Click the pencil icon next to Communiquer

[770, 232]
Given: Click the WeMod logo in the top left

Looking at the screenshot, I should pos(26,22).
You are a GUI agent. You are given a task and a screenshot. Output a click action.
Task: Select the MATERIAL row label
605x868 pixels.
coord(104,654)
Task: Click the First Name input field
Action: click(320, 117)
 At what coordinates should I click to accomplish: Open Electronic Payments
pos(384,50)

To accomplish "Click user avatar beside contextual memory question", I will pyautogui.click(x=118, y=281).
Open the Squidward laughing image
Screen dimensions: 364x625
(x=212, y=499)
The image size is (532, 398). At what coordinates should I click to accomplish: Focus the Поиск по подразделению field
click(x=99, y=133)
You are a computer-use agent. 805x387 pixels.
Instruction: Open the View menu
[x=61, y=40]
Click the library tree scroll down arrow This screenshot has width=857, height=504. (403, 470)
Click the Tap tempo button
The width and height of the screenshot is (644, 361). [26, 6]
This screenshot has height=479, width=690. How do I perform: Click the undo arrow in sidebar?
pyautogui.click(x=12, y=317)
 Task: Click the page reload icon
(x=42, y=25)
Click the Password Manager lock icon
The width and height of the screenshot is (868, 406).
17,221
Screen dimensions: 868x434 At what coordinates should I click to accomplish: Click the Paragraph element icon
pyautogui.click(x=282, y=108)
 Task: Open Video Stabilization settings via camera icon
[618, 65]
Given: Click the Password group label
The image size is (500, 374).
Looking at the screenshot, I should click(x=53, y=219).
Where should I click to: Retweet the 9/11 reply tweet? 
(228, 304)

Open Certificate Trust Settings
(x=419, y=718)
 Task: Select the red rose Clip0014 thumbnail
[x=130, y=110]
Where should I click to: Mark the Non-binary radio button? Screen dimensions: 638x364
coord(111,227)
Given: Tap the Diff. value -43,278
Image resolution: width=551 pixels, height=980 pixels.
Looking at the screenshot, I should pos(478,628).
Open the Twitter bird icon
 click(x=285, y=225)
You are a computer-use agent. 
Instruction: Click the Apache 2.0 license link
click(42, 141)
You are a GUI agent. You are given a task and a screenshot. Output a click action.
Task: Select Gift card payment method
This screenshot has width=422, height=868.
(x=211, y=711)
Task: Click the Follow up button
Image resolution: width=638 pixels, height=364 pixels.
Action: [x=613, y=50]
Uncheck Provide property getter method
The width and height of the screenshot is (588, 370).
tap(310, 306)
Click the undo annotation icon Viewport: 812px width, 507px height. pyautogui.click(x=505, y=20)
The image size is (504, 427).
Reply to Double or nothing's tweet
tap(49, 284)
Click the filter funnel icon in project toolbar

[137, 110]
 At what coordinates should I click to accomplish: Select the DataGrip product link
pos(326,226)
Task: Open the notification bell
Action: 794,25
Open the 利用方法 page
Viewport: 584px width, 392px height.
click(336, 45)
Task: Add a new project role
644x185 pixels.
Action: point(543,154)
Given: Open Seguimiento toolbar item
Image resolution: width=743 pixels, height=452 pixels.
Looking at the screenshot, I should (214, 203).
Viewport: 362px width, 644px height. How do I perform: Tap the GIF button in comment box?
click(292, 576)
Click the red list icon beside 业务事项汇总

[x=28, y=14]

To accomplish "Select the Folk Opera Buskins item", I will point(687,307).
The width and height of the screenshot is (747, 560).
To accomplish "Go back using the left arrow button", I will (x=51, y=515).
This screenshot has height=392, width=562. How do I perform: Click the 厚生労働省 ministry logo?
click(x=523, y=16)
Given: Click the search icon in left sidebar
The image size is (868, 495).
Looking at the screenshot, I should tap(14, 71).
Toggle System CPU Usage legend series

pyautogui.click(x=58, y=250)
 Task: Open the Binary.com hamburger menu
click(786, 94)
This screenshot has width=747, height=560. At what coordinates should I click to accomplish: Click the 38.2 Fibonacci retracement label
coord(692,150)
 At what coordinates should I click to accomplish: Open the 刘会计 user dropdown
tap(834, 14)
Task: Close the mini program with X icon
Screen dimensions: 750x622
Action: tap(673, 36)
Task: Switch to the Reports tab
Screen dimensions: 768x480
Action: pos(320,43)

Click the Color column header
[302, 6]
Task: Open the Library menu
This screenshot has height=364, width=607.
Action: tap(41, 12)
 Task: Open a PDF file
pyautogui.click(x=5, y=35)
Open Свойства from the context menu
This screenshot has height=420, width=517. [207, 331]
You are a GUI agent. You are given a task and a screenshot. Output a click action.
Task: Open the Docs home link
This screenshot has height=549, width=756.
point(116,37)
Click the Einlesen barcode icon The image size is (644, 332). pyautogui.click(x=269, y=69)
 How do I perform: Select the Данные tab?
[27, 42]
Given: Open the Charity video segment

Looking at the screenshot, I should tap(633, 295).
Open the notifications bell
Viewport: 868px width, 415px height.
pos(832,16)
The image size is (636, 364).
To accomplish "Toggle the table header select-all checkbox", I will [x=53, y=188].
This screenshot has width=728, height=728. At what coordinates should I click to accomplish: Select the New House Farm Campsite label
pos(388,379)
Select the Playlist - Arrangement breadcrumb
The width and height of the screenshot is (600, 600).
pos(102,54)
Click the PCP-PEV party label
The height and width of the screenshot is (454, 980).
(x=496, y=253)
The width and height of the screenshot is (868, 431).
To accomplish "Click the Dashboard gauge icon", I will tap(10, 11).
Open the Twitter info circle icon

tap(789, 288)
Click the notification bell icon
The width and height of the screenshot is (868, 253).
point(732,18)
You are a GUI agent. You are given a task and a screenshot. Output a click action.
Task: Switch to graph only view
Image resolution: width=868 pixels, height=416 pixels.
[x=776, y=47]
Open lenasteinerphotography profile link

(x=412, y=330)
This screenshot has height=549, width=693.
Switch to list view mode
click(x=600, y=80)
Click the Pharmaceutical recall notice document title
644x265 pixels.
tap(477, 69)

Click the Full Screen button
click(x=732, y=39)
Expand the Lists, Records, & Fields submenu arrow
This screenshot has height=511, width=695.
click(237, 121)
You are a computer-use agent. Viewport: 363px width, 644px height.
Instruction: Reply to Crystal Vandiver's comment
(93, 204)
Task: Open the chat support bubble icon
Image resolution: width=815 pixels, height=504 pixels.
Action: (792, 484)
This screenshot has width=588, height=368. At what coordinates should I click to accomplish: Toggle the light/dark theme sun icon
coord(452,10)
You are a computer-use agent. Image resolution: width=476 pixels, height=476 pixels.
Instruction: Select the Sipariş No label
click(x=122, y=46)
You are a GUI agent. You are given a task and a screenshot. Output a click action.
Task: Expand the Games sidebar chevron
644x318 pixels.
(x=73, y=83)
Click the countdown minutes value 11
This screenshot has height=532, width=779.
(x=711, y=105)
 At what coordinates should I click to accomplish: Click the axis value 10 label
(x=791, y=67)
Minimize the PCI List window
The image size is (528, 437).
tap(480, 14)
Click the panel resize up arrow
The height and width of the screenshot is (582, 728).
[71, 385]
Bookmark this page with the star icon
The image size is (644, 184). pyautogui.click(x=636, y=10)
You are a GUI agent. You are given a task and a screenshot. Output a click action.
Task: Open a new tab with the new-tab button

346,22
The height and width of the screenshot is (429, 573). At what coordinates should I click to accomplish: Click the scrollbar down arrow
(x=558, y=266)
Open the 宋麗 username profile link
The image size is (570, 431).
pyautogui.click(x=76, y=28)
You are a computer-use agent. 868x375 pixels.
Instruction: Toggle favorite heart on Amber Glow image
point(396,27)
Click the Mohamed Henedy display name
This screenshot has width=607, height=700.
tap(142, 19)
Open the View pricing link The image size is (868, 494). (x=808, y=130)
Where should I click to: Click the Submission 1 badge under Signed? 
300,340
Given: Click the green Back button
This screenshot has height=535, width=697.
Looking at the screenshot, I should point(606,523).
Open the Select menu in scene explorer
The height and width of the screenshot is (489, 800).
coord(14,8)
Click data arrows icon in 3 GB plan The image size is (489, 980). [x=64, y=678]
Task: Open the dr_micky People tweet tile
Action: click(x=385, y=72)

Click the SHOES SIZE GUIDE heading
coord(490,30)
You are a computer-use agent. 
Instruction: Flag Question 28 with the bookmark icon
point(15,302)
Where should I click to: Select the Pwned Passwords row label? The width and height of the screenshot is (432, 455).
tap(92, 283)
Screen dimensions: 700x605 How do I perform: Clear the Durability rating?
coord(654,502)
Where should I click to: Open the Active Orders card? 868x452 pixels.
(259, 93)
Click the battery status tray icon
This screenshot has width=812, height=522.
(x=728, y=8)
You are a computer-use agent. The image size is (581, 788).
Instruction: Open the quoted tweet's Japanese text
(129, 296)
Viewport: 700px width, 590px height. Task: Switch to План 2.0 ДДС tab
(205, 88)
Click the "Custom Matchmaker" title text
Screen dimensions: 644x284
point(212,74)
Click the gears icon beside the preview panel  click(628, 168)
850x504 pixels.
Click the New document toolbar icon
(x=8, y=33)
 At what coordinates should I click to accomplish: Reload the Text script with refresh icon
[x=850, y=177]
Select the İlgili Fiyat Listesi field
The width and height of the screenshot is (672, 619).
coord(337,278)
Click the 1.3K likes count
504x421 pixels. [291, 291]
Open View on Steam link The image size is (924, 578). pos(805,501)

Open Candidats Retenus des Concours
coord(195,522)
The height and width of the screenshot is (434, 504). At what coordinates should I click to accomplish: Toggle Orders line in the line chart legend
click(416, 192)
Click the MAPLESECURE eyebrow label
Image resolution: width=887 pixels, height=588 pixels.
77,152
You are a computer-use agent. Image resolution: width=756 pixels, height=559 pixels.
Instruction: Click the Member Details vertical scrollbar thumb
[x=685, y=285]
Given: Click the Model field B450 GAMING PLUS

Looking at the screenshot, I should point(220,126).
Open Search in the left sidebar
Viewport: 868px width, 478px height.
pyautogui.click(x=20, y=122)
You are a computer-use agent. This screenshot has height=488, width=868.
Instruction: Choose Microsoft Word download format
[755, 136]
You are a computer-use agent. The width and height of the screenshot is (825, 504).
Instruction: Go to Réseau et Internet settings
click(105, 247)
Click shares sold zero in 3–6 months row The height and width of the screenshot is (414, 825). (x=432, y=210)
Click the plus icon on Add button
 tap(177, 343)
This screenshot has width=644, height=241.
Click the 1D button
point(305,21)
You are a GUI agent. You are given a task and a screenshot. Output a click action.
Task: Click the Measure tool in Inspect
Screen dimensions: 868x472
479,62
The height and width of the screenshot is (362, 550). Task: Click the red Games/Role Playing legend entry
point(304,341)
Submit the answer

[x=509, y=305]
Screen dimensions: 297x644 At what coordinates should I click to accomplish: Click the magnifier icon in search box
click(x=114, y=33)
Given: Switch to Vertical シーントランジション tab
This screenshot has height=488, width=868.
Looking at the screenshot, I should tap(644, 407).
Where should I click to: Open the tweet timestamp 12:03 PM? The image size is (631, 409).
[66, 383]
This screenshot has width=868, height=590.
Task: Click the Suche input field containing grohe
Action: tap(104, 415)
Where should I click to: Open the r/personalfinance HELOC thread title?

TO DO — Using the entries above, output exactly the lines between the line holding "This screenshot has width=728, height=728." and the line holding "You are a computer-use agent. Image resolution: width=476", end lines included, and nothing more.

EXERCISE RESPONSE —
This screenshot has width=728, height=728. At what coordinates should I click to accomplish: Select the New House Farm Campsite label
pos(388,379)
Select the Playlist - Arrangement breadcrumb
The width and height of the screenshot is (600, 600).
pos(102,54)
Click the PCP-PEV party label
The height and width of the screenshot is (454, 980).
(x=496, y=253)
The width and height of the screenshot is (868, 431).
To accomplish "Click the Dashboard gauge icon", I will tap(10, 11).
Open the Twitter info circle icon

tap(789, 288)
Click the notification bell icon
The width and height of the screenshot is (868, 253).
point(732,18)
You are a GUI agent. You are given a task and a screenshot. Output a click action.
Task: Switch to graph only view
Image resolution: width=868 pixels, height=416 pixels.
[x=776, y=47]
Open lenasteinerphotography profile link

(x=412, y=330)
This screenshot has height=549, width=693.
Switch to list view mode
click(x=600, y=80)
Click the Pharmaceutical recall notice document title
644x265 pixels.
tap(477, 69)

Click the Full Screen button
click(x=732, y=39)
Expand the Lists, Records, & Fields submenu arrow
This screenshot has height=511, width=695.
click(237, 121)
You are a computer-use agent. Viewport: 363px width, 644px height.
Instruction: Reply to Crystal Vandiver's comment
(93, 204)
Task: Open the chat support bubble icon
Image resolution: width=815 pixels, height=504 pixels.
Action: (792, 484)
This screenshot has width=588, height=368. At what coordinates should I click to accomplish: Toggle the light/dark theme sun icon
coord(452,10)
You are a computer-use agent. Image resolution: width=476 pixels, height=476 pixels.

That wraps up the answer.